More recently, GWAS studies have led to the identification of over 40 prostate cancer risk-associated SNPs that have been replicated in multiple study populations. These variants are common in the general population (5 % or higher), confer low risk with ORs, typically in the range of 1.1–1.4 (Gudmundsson et al. 2007a, b, 2008, 2009; Yeager et al. 2007, 2009; Thomas et al. 2008; Eeles et al. 2008, 2009; Sun et al. 2008; Xu et al. 2010; Kote-Jarai et al. 2011a; Takata et al. 2010; Akamatsu et al. 2012; Haiman et al. 2011), and have been estimated to account for ~25 % of the risk associated with a positive family history (Kote-Jarai et al. 2011a). Although more common prostate cancer risk-associated variants are likely to be identified in the future, rare variants with larger effects have been proposed as an alternative mechanism to account for ‘missing inheritance’ (Iyengar and Elston 2007; Bodmer and Bonilla 2008). In this respect, the establishment of a rare and moderate- to high-penetrance mutation in HOXB13 as a prostate cancer susceptibility allele provides empirical evidence for this alternative hypothesis. Indeed, like colorectal and breast cancer, at least some significant fraction of prostate cancer risk is conferred by this class of coding sequence variants.

The estimated frequency of the HOXB13 G84E mutation in prostate cancer families is influenced by the number of individuals in any given family as well as family structure. For example, some extended families, particularly in the Utah collection, have more than 100 subjects and have multiple affected generations. Similarly, estimated ORs for G84E in relation to prostate cancer risk are impacted by the mixed degrees of relatedness among relatives, as the covariance matrices used in the GEE models do not explicitly account for family structure. The analysis presented in Table 3 was designed to provide better odds ratio estimates for first- and second-degree relatives of G84E carriers. Of interest, the carrier rate was lower among second-degree affected relatives (58 %) compared with first-degree affected relatives (75 %), suggesting the presence of genetic heterogeneity across families. The OR estimates from our analyses should be interpreted only in the context of the current study. We note that the odds ratios are calculated based on many “controls” that have limited phenotype information; most have not been screened for disease or screening results are missing. Further, familial controls not currently affected by prostate cancer are more likely to develop disease in the future compared with randomly selected men from the general population given the strong history of disease in these families. Finally, our familial cases are more likely to carry moderate to high penetrance risk alleles compared with typical unselected prostate cancer cases. Large population-based studies that include screened men will be necessary to obtain more accurate measures of G84E mutation frequency and penetrance. As we observed, the frequency of G84E mutations are likely population specific.

Our results implicate a geographical frequency gradient of the G84E mutation across the European continent, with the mutation being more common in Nordic countries, notably Finland. This finding highlights the strength of the current study as family-based association methods provide the strongest protection against type I error due to population stratification. It remains to be seen how various analytic methods (e.g. those based on principal components that capture the major sources of genetic variation between subjects across common genetic variants) will protect against population stratification when analyzing uncommon genetic variants that disproportionately occur in specific European-derived populations in case–control settings.

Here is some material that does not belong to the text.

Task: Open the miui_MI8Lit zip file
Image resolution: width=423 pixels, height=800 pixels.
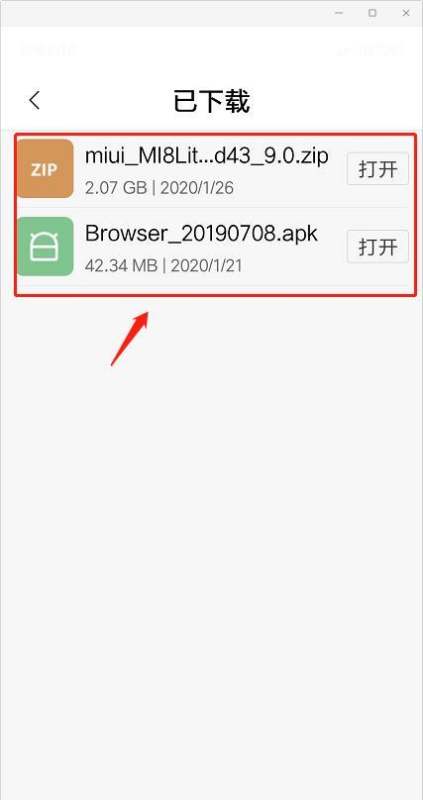Action: [x=378, y=169]
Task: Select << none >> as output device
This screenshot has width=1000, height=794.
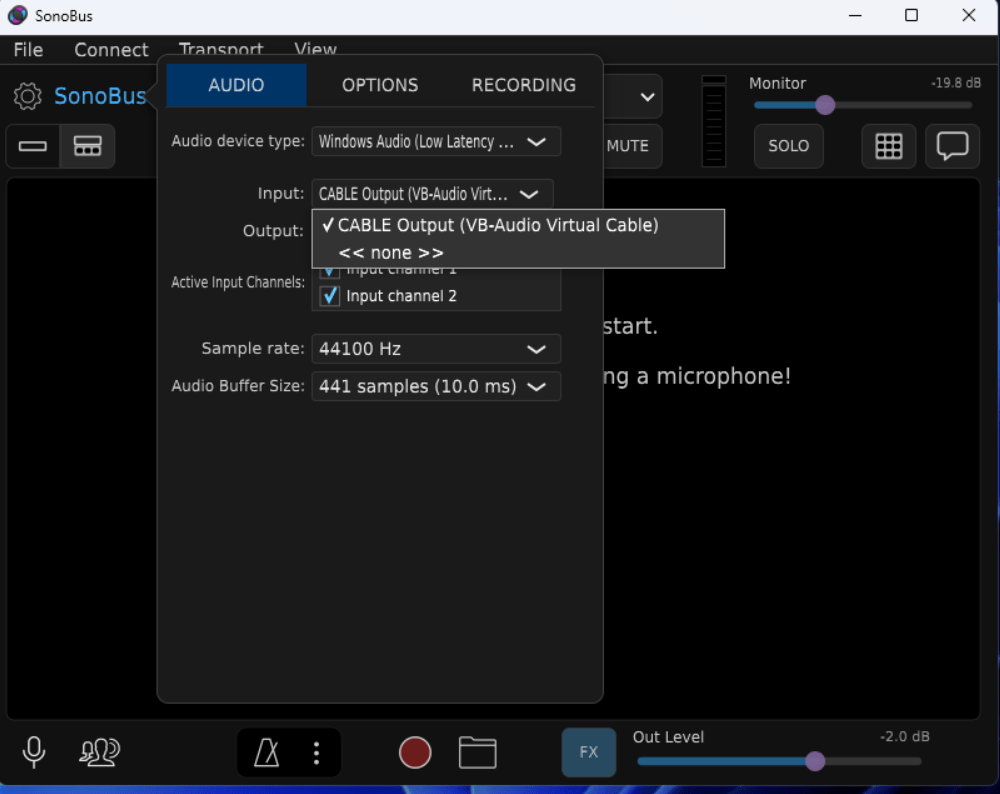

In summary, analysis of the large ICPCG family collection establishes the HOXB13 G84E allele as a reproducible risk factor for prostate cancer. Our identification of a common haplotype among the majority of HOXB13 G84E carriers indicates that there is a founder effect with a higher frequency of the mutant allele in Nordic populations. Additional studies using population-based case–control and/or familial samples will be useful to define the penetrance of this mutation, which will have important clinical implications for families that carry the G84E mutation.